278 So. 2d 678 | Fla. Dist. Ct. App. | 1973

PER CURIAM.

Appellant and another man were followed by a number of police officers, and were seen to approach a motel, and break and enter a room thereof, for which the appellant was charged, tried by a jury and convicted of breaking and entering a dwelling with intent to commit a felony, to-wit: grand larceny. The other man, convicted earlier, testified at the trial of the appellant that they entered the motel room with the alleged intent. The defendant did not testify or present evidence on his own behalf.

• Appellant contended the trial court committed error by admitting, over objection, the testimony of two of the police officers that (after having been warned of his rights following arrest) the defendant stated to them he had burglarized 4,010 motel rooms, and further that the court erred by permitting the prosecutor to refer to such testimony in argument. The appellant does not contend that such evidence was not relevant on the issue relating to intent to commit grand larceny, but argues such evidence was so excessive in that regard as to prejudice the jury against the defendant and deprive him of a fair trial.

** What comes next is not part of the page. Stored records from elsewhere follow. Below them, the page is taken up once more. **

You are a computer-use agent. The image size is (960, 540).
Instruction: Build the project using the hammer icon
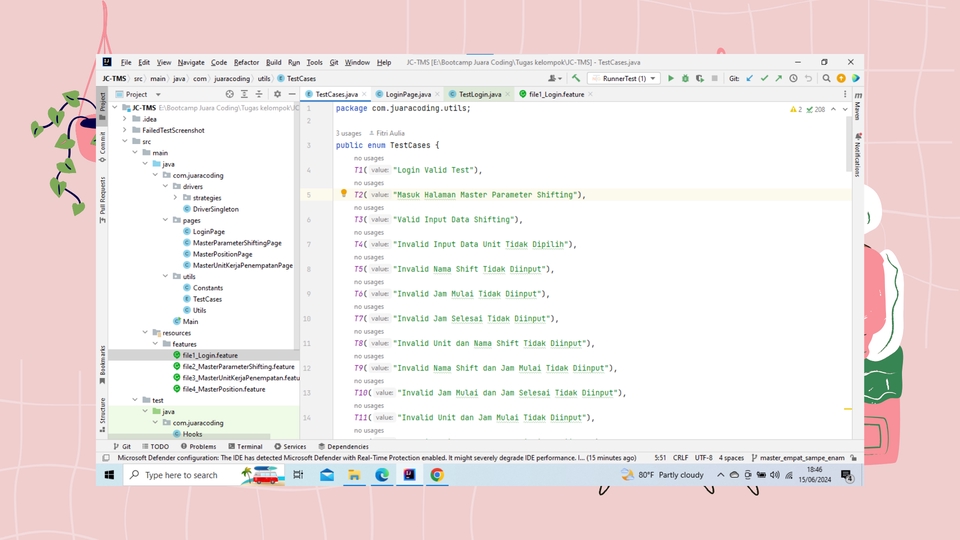[x=576, y=78]
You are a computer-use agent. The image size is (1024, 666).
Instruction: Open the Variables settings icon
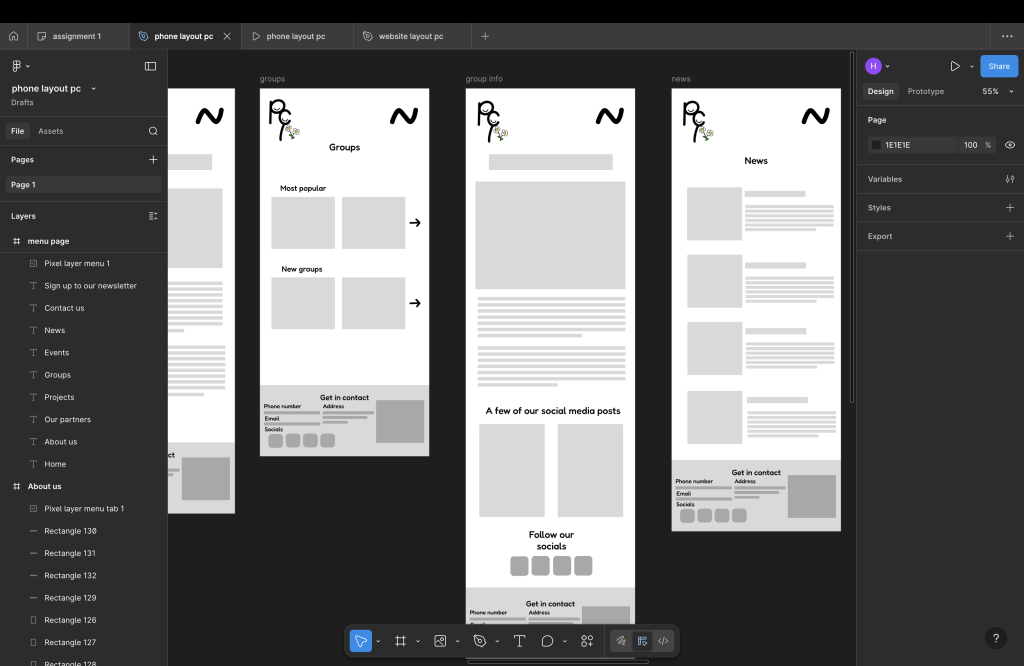[x=1009, y=179]
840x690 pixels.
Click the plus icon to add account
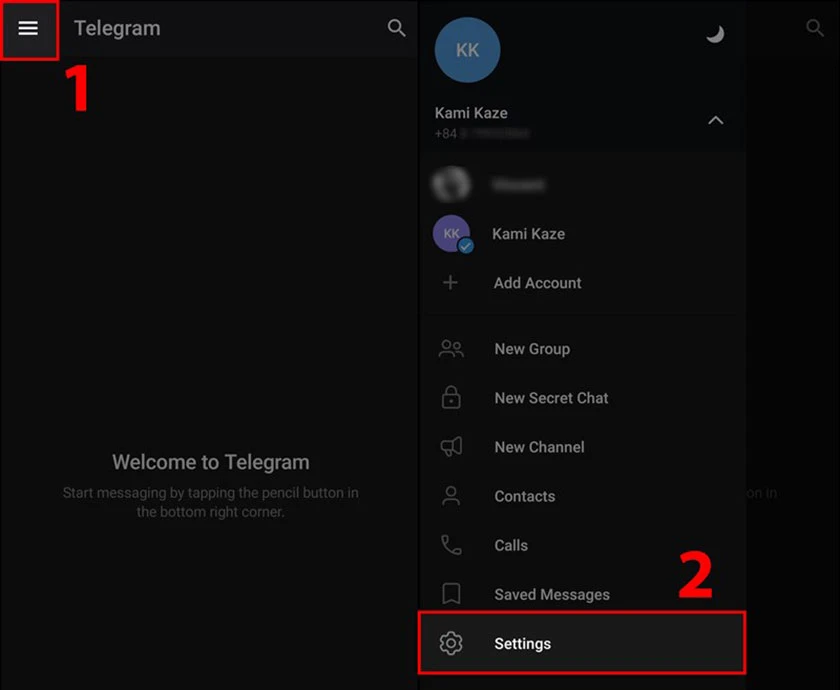coord(451,283)
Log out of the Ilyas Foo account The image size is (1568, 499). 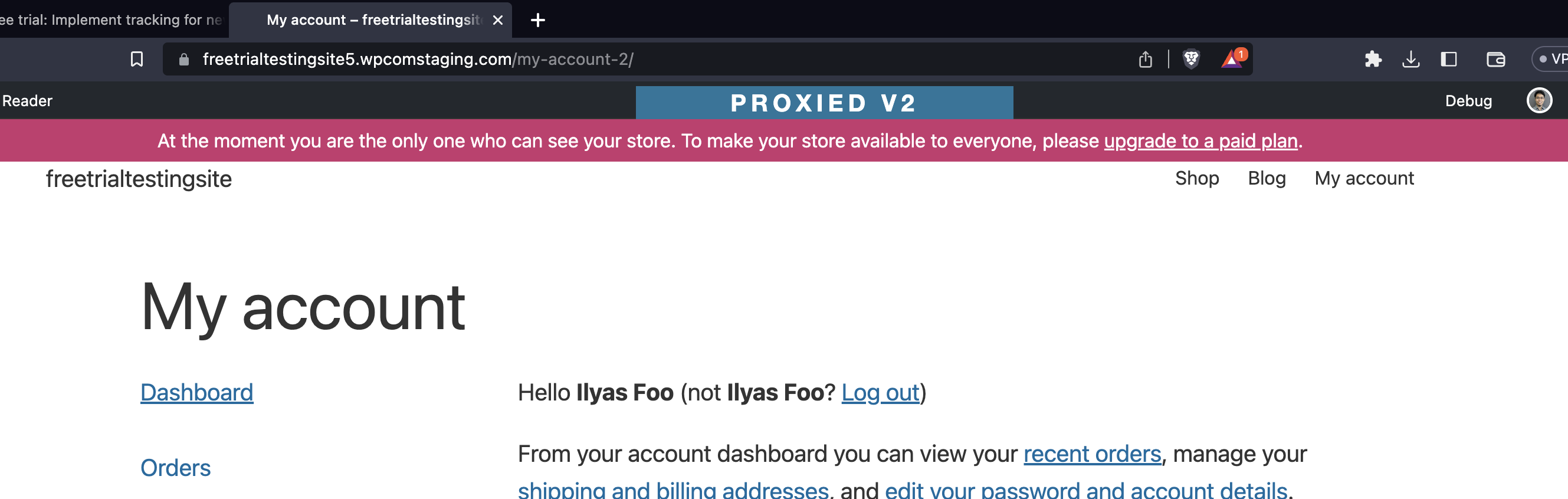[x=880, y=392]

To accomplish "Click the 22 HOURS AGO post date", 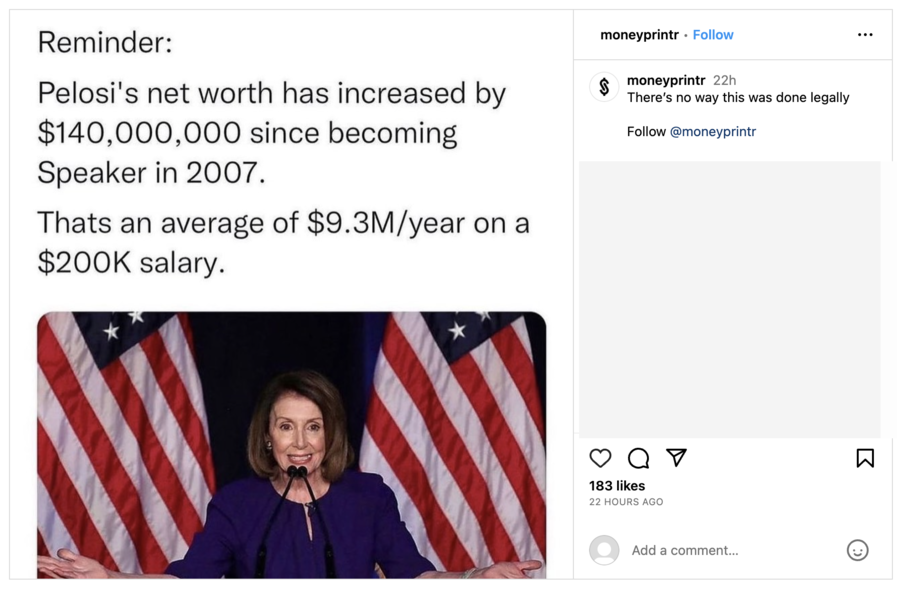I will click(626, 501).
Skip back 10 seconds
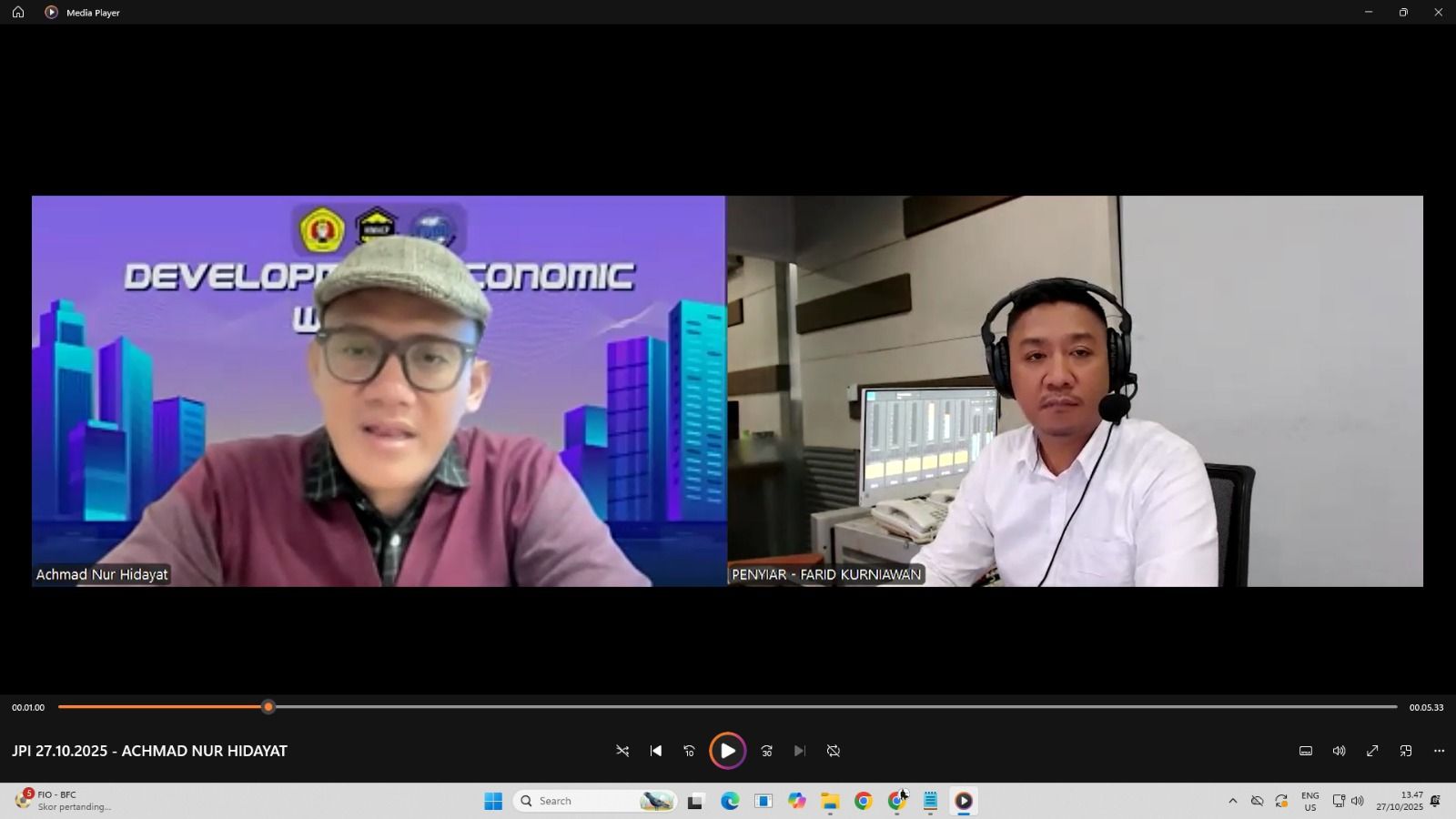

The challenged testimony, as to the admission by the defendant of commission of a great number of offenses of the kind charged here, while relevant to the element of intent, was not alone relied on by the state to prove intent. It was cumulative to direct evidence as to that element of the charged offense that was supplied by the other participant, whose testimony relating to intent was unanswered and uncontra-dicted. The testimony was admissible because of its relevancy. Williams v. State, Fla. 1959, 110 So.2d 654. In face of the strong proof of guilt by other evidence which was uncontradicted, the error if any in that regard was harmless, and as such not basis for reversal here. § 924.33 Fla. Stat., F.S.A. See Williams v. State, Fla.App.1970, 233 So.2d 428; State v. Wilson, Fla.1973, 276 So.2d 45; Harrington v. California, 395 U.S. 250, 89 S.Ct. 1726, 23 L.Ed.2d 284.

The judgment is affirmed.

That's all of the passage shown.